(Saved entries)
%%
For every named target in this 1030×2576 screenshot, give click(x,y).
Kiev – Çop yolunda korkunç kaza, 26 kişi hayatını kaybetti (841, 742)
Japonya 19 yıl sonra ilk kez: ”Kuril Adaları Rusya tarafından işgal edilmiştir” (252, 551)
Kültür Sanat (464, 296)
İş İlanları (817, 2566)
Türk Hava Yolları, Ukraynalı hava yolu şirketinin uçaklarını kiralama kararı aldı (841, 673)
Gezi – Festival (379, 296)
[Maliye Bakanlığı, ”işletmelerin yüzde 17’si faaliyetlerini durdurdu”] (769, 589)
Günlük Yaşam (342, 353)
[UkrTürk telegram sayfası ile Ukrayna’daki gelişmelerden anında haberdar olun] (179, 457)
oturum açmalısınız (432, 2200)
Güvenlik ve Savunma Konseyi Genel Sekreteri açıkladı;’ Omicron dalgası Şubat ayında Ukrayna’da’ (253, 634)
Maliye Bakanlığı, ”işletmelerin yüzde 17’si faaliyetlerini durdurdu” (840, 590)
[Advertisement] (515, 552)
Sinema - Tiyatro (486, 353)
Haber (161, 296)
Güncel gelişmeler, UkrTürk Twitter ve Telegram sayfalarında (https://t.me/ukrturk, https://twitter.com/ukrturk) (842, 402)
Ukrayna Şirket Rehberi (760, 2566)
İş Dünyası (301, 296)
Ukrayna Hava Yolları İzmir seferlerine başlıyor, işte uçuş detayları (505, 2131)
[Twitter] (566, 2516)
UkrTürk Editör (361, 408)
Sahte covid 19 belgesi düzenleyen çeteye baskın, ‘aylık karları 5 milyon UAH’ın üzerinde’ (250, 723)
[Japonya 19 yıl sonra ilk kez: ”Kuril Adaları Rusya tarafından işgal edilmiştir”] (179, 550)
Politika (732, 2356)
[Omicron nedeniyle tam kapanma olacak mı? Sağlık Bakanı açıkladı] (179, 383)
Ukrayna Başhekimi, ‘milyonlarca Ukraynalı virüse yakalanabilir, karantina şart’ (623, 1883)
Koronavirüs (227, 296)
%%
> **EXERCISE**
What you should produce is an exact retyping of every line above.

> **ANSWER AREA**
For every named target in this 1030×2576 screenshot, give click(x,y).
Kiev – Çop yolunda korkunç kaza, 26 kişi hayatını kaybetti (841, 742)
Japonya 19 yıl sonra ilk kez: ”Kuril Adaları Rusya tarafından işgal edilmiştir” (252, 551)
Kültür Sanat (464, 296)
İş İlanları (817, 2566)
Türk Hava Yolları, Ukraynalı hava yolu şirketinin uçaklarını kiralama kararı aldı (841, 673)
Gezi – Festival (379, 296)
[Maliye Bakanlığı, ”işletmelerin yüzde 17’si faaliyetlerini durdurdu”] (769, 589)
Günlük Yaşam (342, 353)
[UkrTürk telegram sayfası ile Ukrayna’daki gelişmelerden anında haberdar olun] (179, 457)
oturum açmalısınız (432, 2200)
Güvenlik ve Savunma Konseyi Genel Sekreteri açıkladı;’ Omicron dalgası Şubat ayında Ukrayna’da’ (253, 634)
Maliye Bakanlığı, ”işletmelerin yüzde 17’si faaliyetlerini durdurdu” (840, 590)
[Advertisement] (515, 552)
Sinema - Tiyatro (486, 353)
Haber (161, 296)
Güncel gelişmeler, UkrTürk Twitter ve Telegram sayfalarında (https://t.me/ukrturk, https://twitter.com/ukrturk) (842, 402)
Ukrayna Şirket Rehberi (760, 2566)
İş Dünyası (301, 296)
Ukrayna Hava Yolları İzmir seferlerine başlıyor, işte uçuş detayları (505, 2131)
[Twitter] (566, 2516)
UkrTürk Editör (361, 408)
Sahte covid 19 belgesi düzenleyen çeteye baskın, ‘aylık karları 5 milyon UAH’ın üzerinde’ (250, 723)
[Japonya 19 yıl sonra ilk kez: ”Kuril Adaları Rusya tarafından işgal edilmiştir”] (179, 550)
Politika (732, 2356)
[Omicron nedeniyle tam kapanma olacak mı? Sağlık Bakanı açıkladı] (179, 383)
Ukrayna Başhekimi, ‘milyonlarca Ukraynalı virüse yakalanabilir, karantina şart’ (623, 1883)
Koronavirüs (227, 296)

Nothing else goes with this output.